Leader election and Sharding Practices at Wix microservices

Natan Silnitsky
Wix Engineering
Published in
9 min readApr 25, 2021
Photo by Glen Carrie on Unsplash

Wix’s distributed system of 2000 clustered microservices is required to process billions of business events every day with very high speed in a highly concurrent fashion.

There is a need to balance the load between the various cluster nodes, such that no bottlenecks are created. For serving HTTP requests, this can be done by load balancers such as NGINX or Amazon’s ELB — this is out of scope for this article.

A service acting as a client may also require to load-balance its calls in certain cases. For example when it initializes an internal cache from data retrieved from a different service.

There are also many cases where events and actions have to be processed in an atomic manner such that the stored data remains valid. E.g. changing account balance or updating inventory.

In this blog post, we will explore various practices used by Wix microservices that ensure atomic operation for updating the state of some resource (e.g. a cache or a DB entry), thus keeping the data valid but without compromising on high throughput and low latency.
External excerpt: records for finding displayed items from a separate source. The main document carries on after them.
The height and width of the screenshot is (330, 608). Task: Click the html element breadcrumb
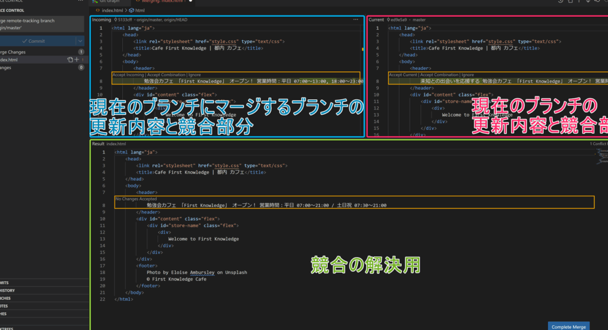tap(140, 11)
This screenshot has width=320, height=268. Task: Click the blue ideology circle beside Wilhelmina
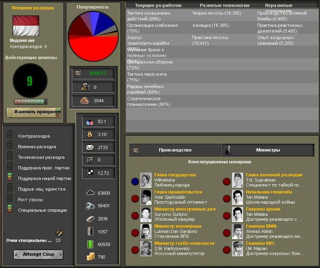tap(135, 182)
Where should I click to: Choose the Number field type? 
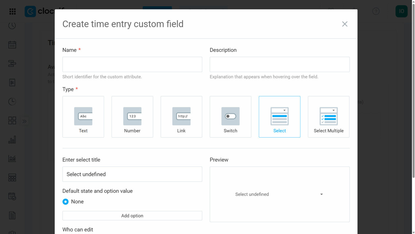click(x=132, y=117)
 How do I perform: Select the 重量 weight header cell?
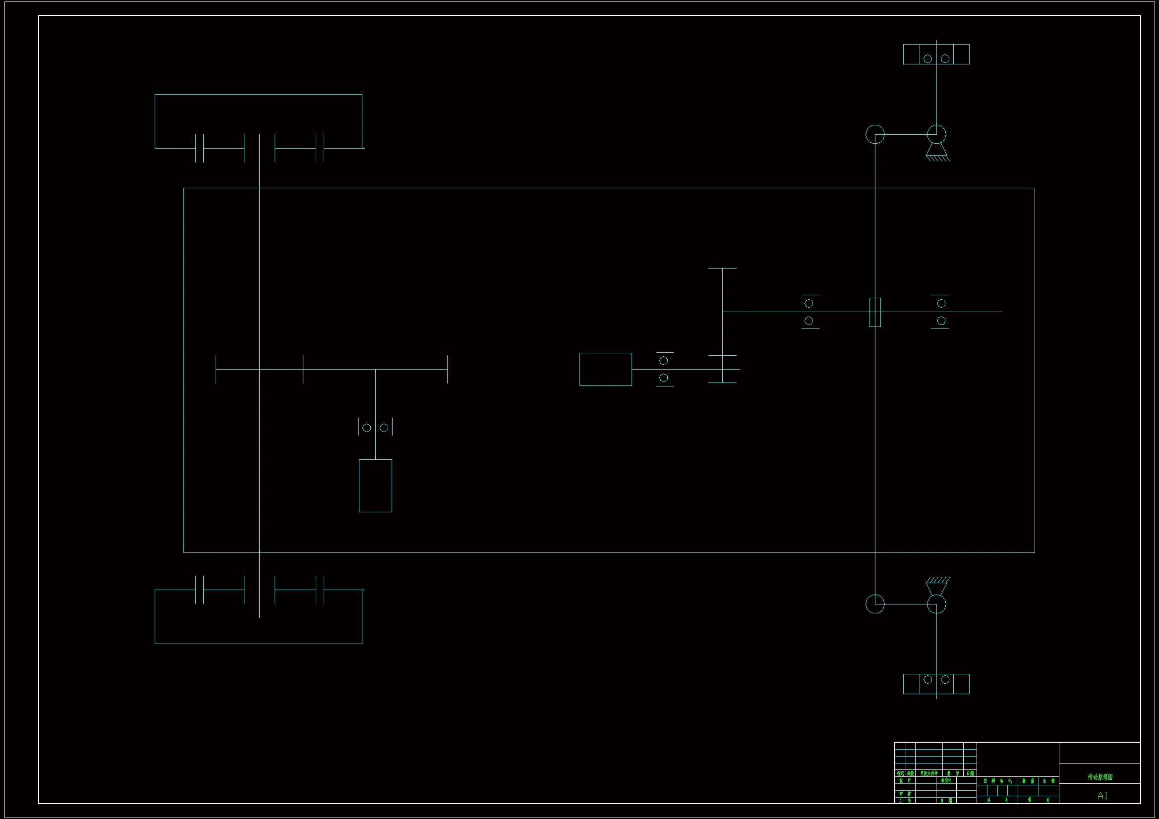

The following practices are divided by their operation “granularity”:

  1. Selecting a single leader service node to run a task or a bunch of tasks
  2. Sharding the retrieval of a large dataset by multiple “leader” nodes
  3. Processing events sequentially for single domain entity by any random service node

1. Selecting a Leader for scheduling tasks using ZooKeeper

Motivation
There are many services at Wix that are required to perform scheduled tasks.
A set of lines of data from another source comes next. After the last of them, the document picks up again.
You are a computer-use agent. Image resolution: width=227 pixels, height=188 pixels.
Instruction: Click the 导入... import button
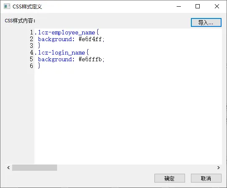click(x=206, y=22)
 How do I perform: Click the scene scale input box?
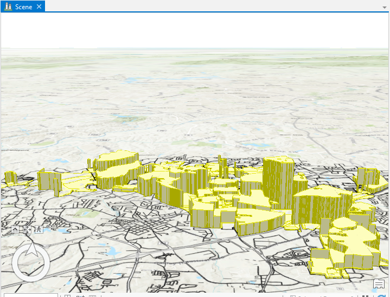tap(30, 295)
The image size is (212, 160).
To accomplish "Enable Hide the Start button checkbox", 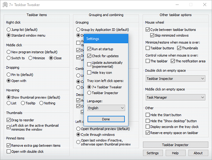I will (x=148, y=115).
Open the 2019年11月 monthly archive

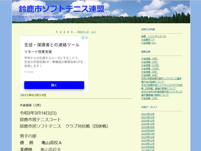(x=148, y=144)
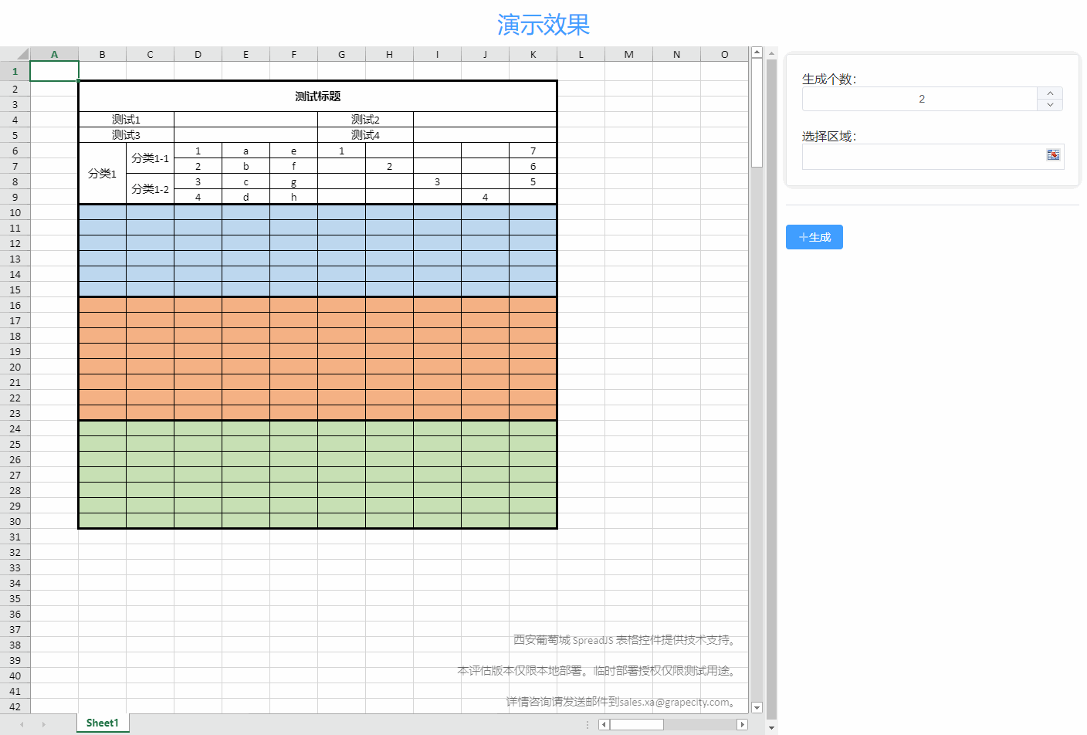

Let’s consider for example Contacts Importer Service that imports Wix Site Owners contacts from external locations such as gmail.
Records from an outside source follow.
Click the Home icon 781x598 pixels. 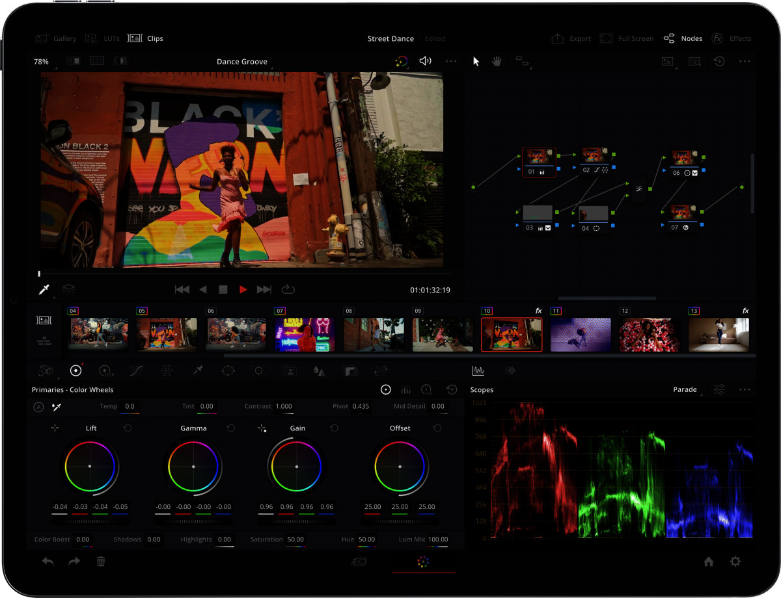point(709,562)
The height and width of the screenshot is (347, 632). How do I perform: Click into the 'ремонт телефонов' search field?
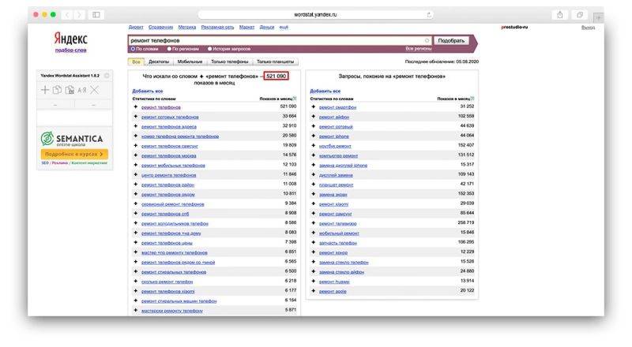(276, 41)
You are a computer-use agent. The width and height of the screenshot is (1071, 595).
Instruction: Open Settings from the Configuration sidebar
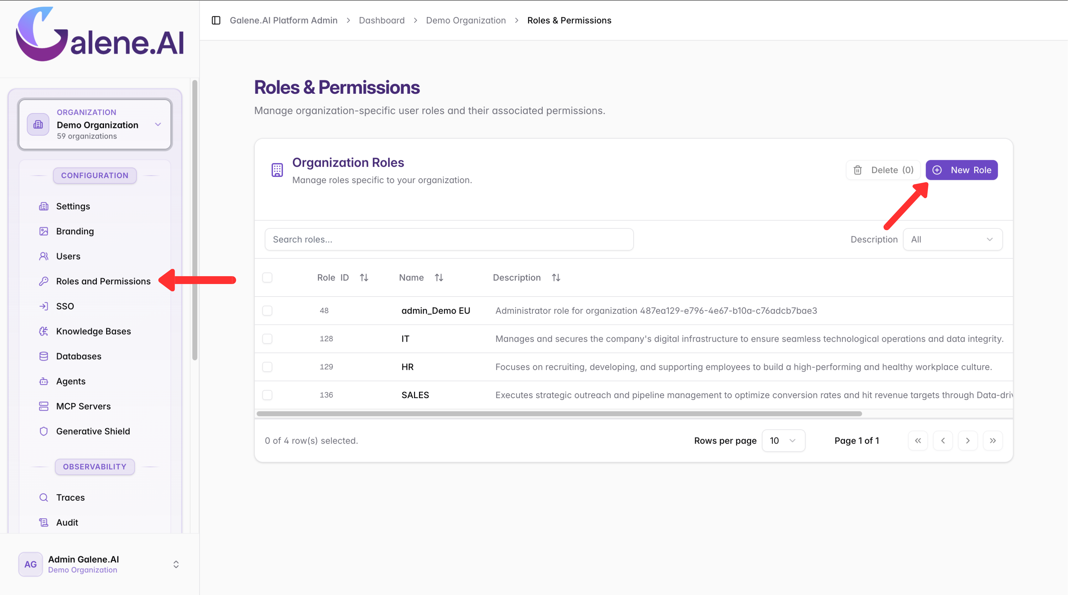pyautogui.click(x=44, y=206)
The Importer service DB accumulates many import jobs metadata that becomes stale and can be deleted or archived once the import process is completed. Otherwise the DB will grow bigger and have slower response times.

Scheduling a cron job
A periodic cleaning job needs to be scheduled that will perform the DB deletion operations.

Note that scheduling cron jobs by a clustered microservice comprising multiple nodes, requires that only one node will be in charge of the scheduling of the same task.

Otherwise, the cleaning task can potentially run more than once at the same time, causing unintended race condition errors, like ending up with incorrect import job state and it also puts more load on the DB.

Wix has a Cron Scheduler service called Cronulla that makes sure that jobs are scheduled in just one of the client service nodes. It accepts requests to schedule a REST call to the client service with some cron expression string.

e.g.: "0 7 * * * *"
This cron expression means run once every hour on the 7th minute.

Zookeeper and Curator
In order to make sure the requested job is only sent once to Contacts Importer service every hour, Cronulla enlists the help of Apache Zookeeper. Zookeeper is a centralized service used to coordinate distributed systems.

Cronulla uses Apache Curator library, which is a high level, robust zookeeper client. It offers built-in recipes, including shared counters and locks. The relevant recipe for Cronulla’s case is leader election.

Following are steps to take In order to configure Curator to execute some task on a single leader:

  1. First the Curator client is built, including the zookeeper connection string.

2. Then a LeaderSelector, (which is the leader election recipe abstraction) is created. It is provided with the following parameters:

  • The Curator client itself.
  • The path to a unique Zookeeper ZNode representing this leadership group
  • A LeaderSelectorListenerAdapter which defines the action to take once this node becomes leader. More details on item 4.

3. The LeaderSelector is then set to autoRequeue() so that it puts itself back in the election pool after it has relinquished leadership.

4. The LeaderSelectorListenerAdapter defines a takeLeadership callback, where actions can be performed, as this node is now the leader. In our case the actions that are performed are scheduled cron tasks.

It is important to periodically check if this thread has been interrupted — an indicator that the leader needs to be relinquished and cron jobs should no longer be executed on this node.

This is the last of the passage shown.